Work order: Set down exactly the lines from the one containing "Screen dimensions: 1080x733" to the final line of the records below, with every picture omitted.
==== Data supplied
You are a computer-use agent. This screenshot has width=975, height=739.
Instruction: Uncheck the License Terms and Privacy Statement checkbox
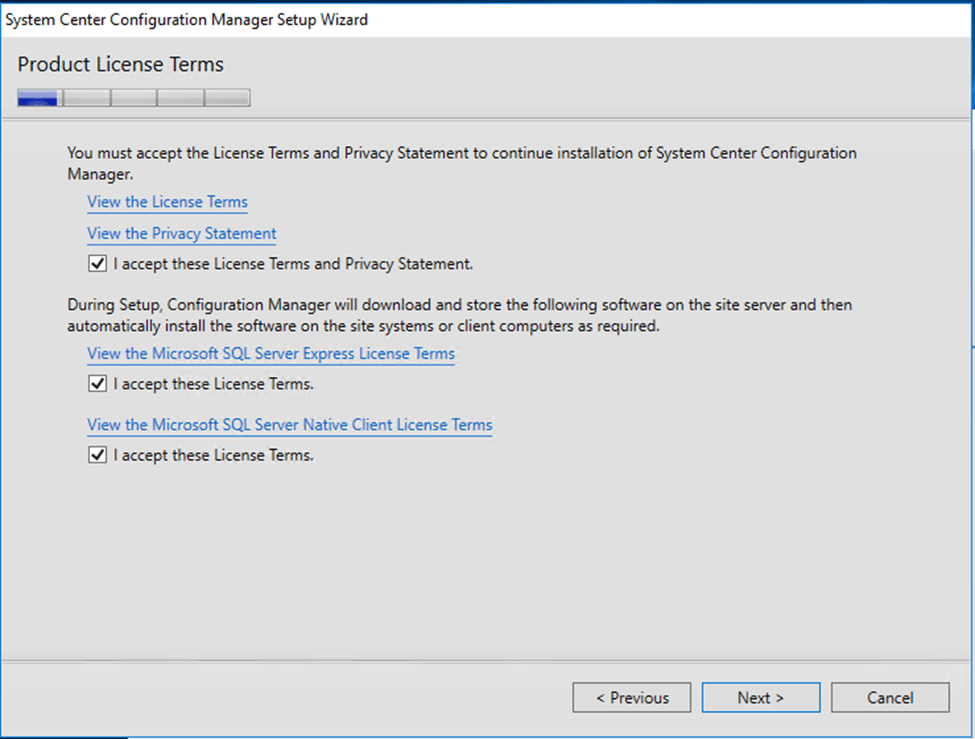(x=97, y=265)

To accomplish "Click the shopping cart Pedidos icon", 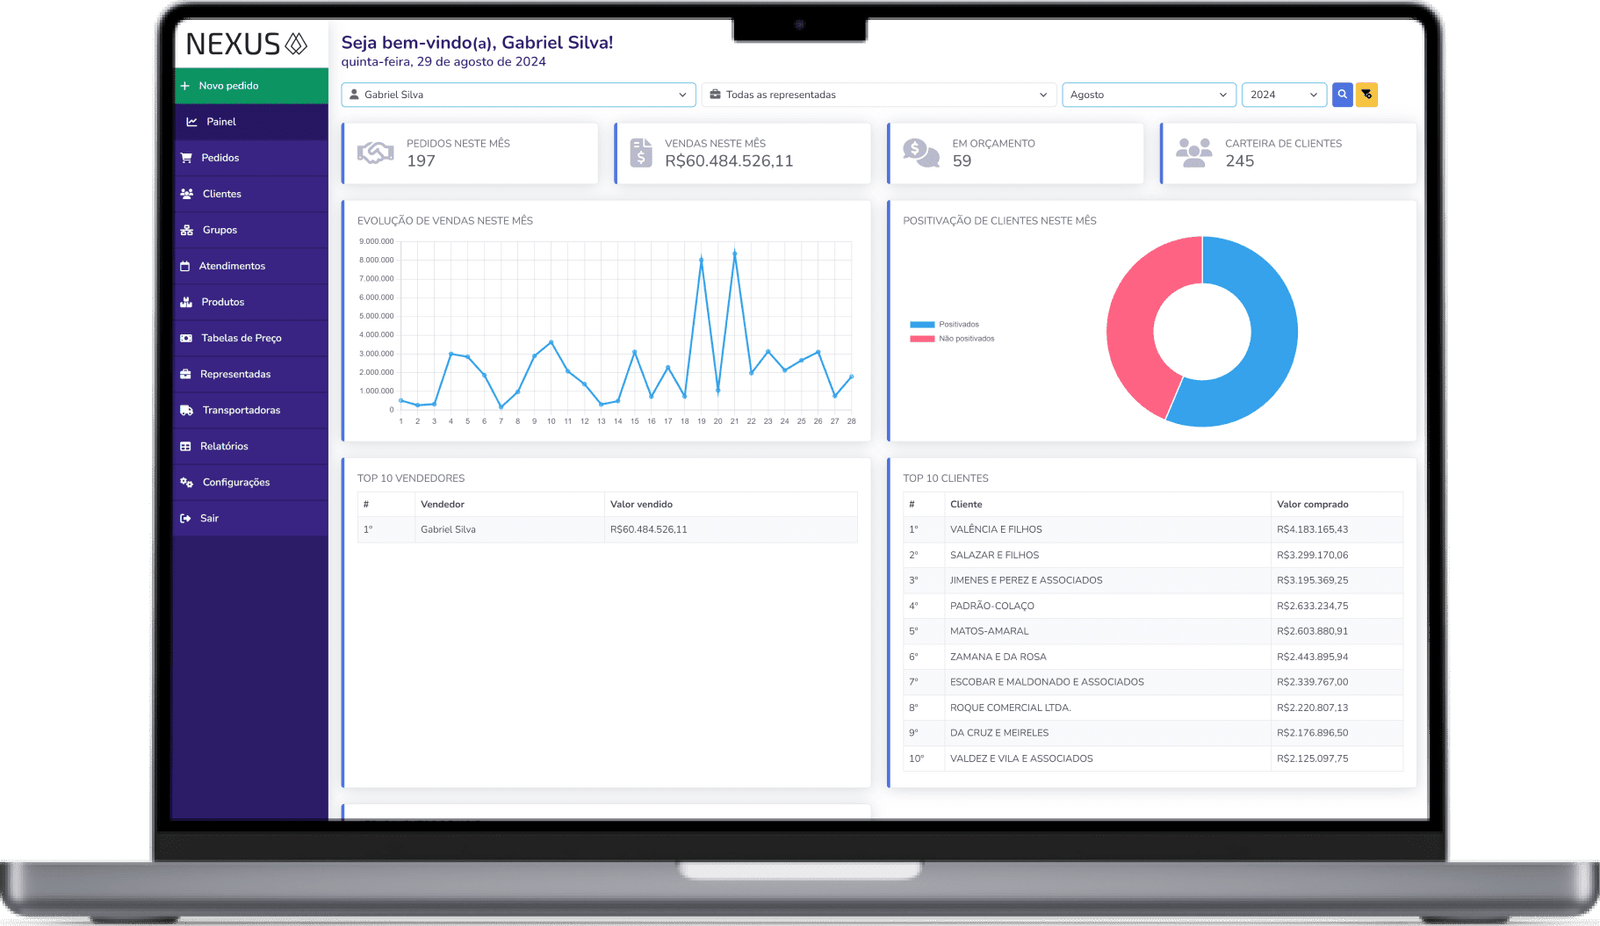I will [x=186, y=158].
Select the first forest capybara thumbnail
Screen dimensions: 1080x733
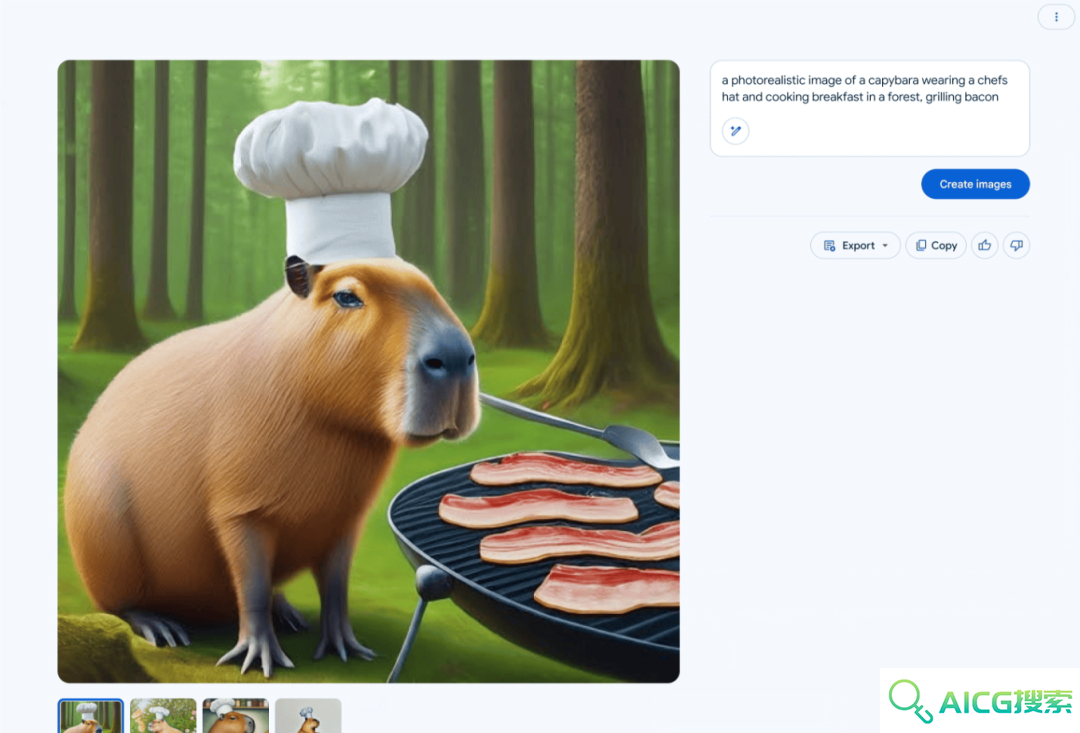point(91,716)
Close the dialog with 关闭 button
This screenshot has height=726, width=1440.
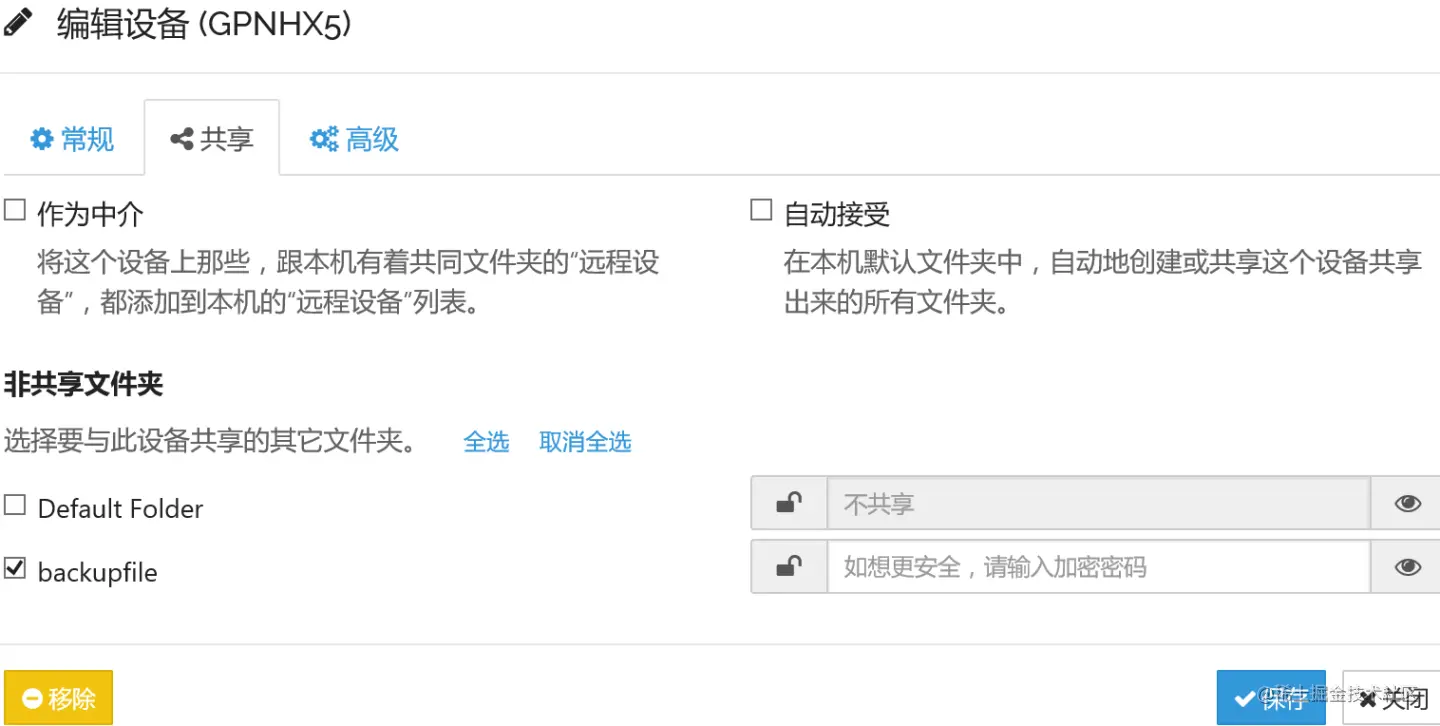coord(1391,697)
========
Exercise result:
Screen dimensions: 1080x733
point(91,716)
Close the dialog with 关闭 button
This screenshot has height=726, width=1440.
coord(1391,697)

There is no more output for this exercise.